🤖 AI Summary
To address the challenge of balancing low latency and high accuracy in edge-deployed 3D object detection for autonomous driving, this paper proposes a scene-aware Mixture-of-Experts (MoE) collaborative detection framework tailored for edge computing. Methodologically, it introduces an adaptive multimodal bridging mechanism to fuse sparse LiDAR point clouds with dense camera image features; incorporates a dynamic expert routing strategy conditioned on object visibility and distance; and jointly optimizes computational graph simplification and hardware resource utilization for software–hardware co-design. To our knowledge, this is the first work to adapt the MoE paradigm to real-time edge-based 3D detection. Evaluated on KITTI, the framework achieves a 3.58% mAP improvement and a 159.06% inference speedup on Jetson platforms. On nuScenes, it demonstrates strong generalization, significantly enhancing both real-time performance and detection accuracy on resource-constrained edge devices.
📝 Abstract
This paper presents Edge-based Mixture of Experts (MoE) Collaborative Computing (EMC2), an optimal computing system designed for autonomous vehicles (AVs) that simultaneously achieves low-latency and high-accuracy 3D object detection. Unlike conventional approaches, EMC2 incorporates a scenario-aware MoE architecture specifically optimized for edge platforms.

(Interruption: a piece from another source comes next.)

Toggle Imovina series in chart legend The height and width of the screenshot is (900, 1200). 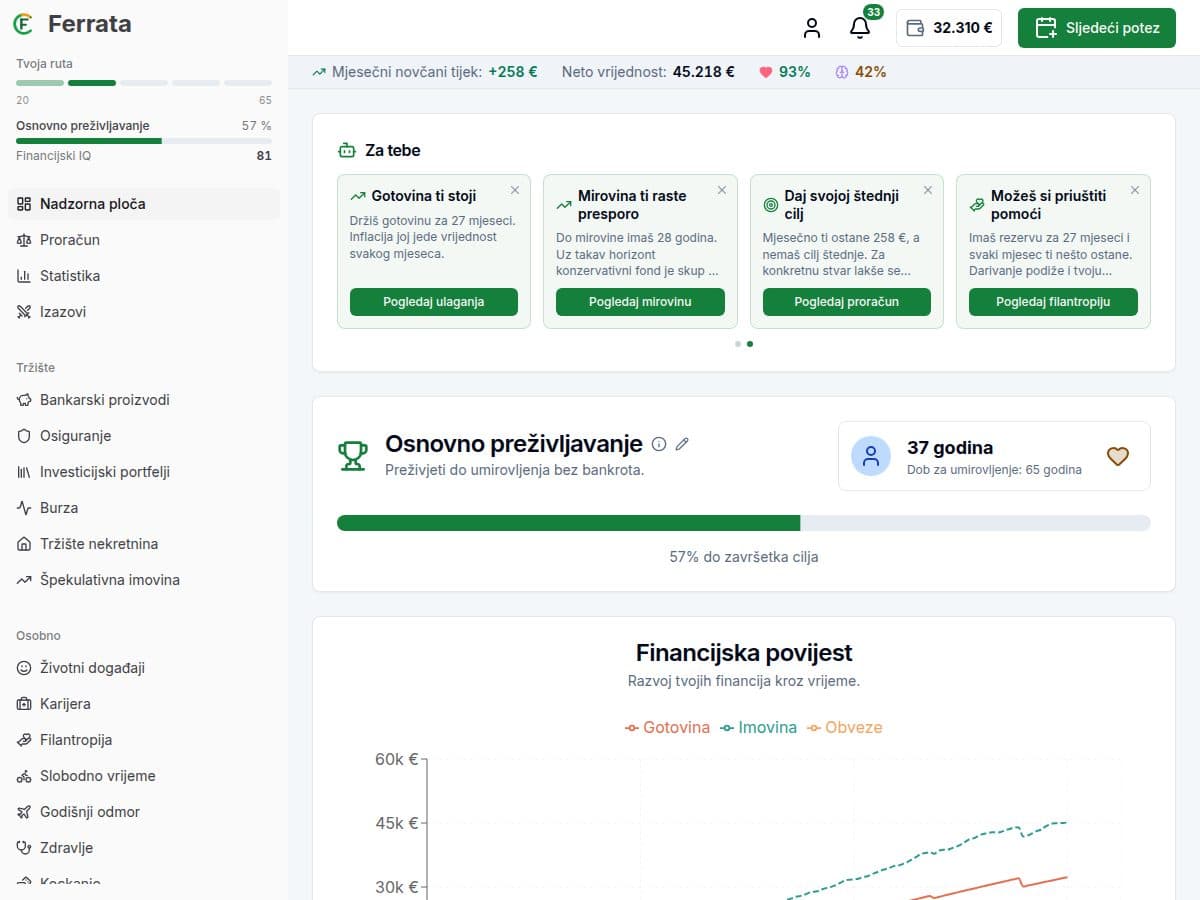758,727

By effectively fusing LiDAR and camera data, the system leverages the complementary strengths of sparse 3D point clouds and dense 2D images to generate robust multimodal representations. To enable this, EMC2 employs an adaptive multimodal data bridge that performs multi-scale preprocessing on sensor inputs, followed by a scenario-aware routing mechanism that dynamically dispatches features to dedicated expert models based on object visibility and distance. In addition, EMC2 integrates joint hardware-software optimizations, including hardware resource utilization optimization and computational graph simplification, to ensure efficient and real-time inference on resource-constrained edge devices. Experiments on open-source benchmarks clearly show the EMC2 advancements as a end-to-end system. On the KITTI dataset, it achieves an average accuracy improvement of 3.58% and a 159.06% inference speedup compared to 15 baseline methods on Jetson platforms, with similar performance gains on the nuScenes dataset, highlighting its capability to advance reliable, real-time 3D object detection tasks for AVs.